--- BEGIN DATASET RECORDS ---

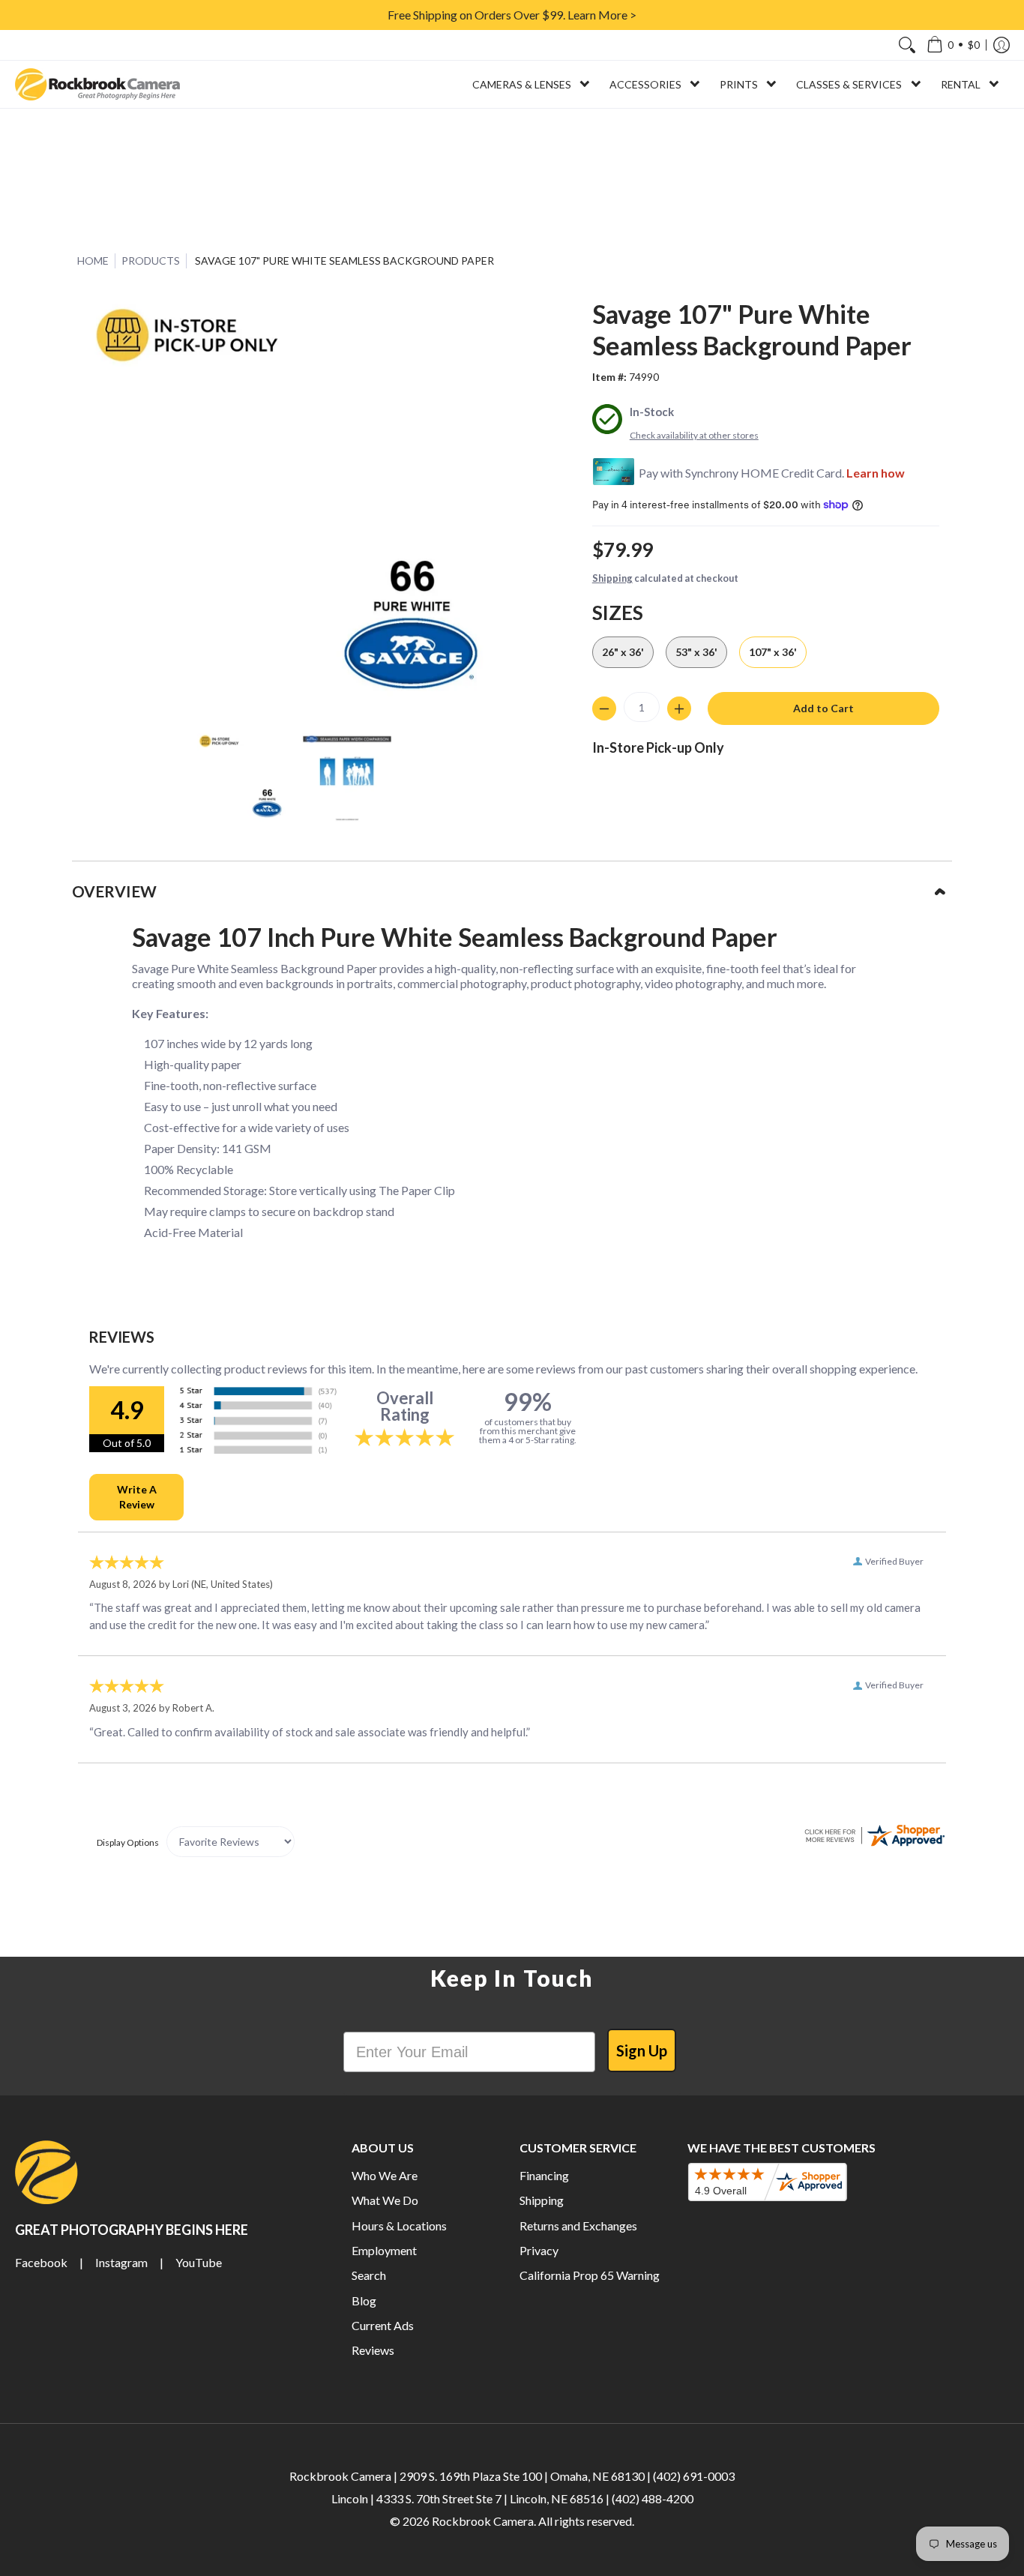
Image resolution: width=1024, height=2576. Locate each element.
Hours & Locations (399, 2225)
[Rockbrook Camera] (97, 84)
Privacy (538, 2250)
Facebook (41, 2262)
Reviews (373, 2350)
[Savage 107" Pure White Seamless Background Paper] (242, 778)
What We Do (385, 2200)
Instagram (121, 2262)
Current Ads (383, 2325)
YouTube (198, 2262)
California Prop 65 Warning (589, 2275)
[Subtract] (604, 708)
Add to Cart (823, 708)
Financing (544, 2175)
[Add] (679, 708)
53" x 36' (696, 651)
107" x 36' (773, 651)
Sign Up (641, 2050)
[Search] (907, 45)
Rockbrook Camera (483, 2521)
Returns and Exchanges (578, 2225)
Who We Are (385, 2175)
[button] (953, 45)
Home (93, 260)
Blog (364, 2300)
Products (150, 260)
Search (369, 2275)
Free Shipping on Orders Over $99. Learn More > (512, 14)
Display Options (128, 1842)
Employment (384, 2250)
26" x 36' (623, 651)
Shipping (612, 578)
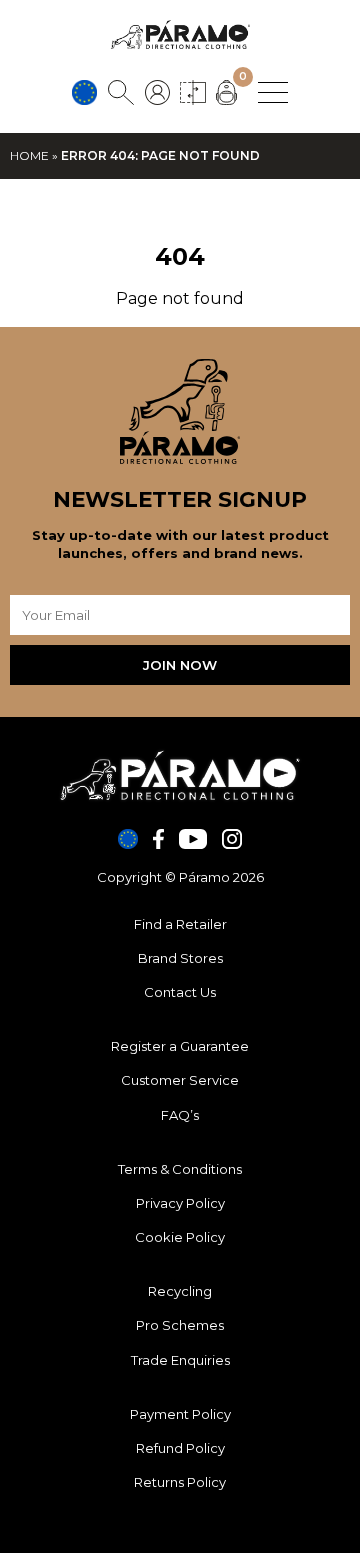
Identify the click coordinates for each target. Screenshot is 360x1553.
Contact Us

--- END DATASET RECORDS ---

▸ SET TASK: Copy out every line of the data, word for word, from the line with "What We Do (385, 2200)" through the line with "Shipping (612, 578)", including both of those lines.

▸ EXPECTED ANSWER:
What We Do (385, 2200)
Instagram (121, 2262)
Current Ads (383, 2325)
YouTube (198, 2262)
California Prop 65 Warning (589, 2275)
[Subtract] (604, 708)
Add to Cart (823, 708)
Financing (544, 2175)
[Add] (679, 708)
53" x 36' (696, 651)
107" x 36' (773, 651)
Sign Up (641, 2050)
[Search] (907, 45)
Rockbrook Camera (483, 2521)
Returns and Exchanges (578, 2225)
Who We Are (385, 2175)
[button] (953, 45)
Home (93, 260)
Blog (364, 2300)
Products (150, 260)
Search (369, 2275)
Free Shipping on Orders Over $99. Learn More > (512, 14)
Display Options (128, 1842)
Employment (384, 2250)
26" x 36' (623, 651)
Shipping (612, 578)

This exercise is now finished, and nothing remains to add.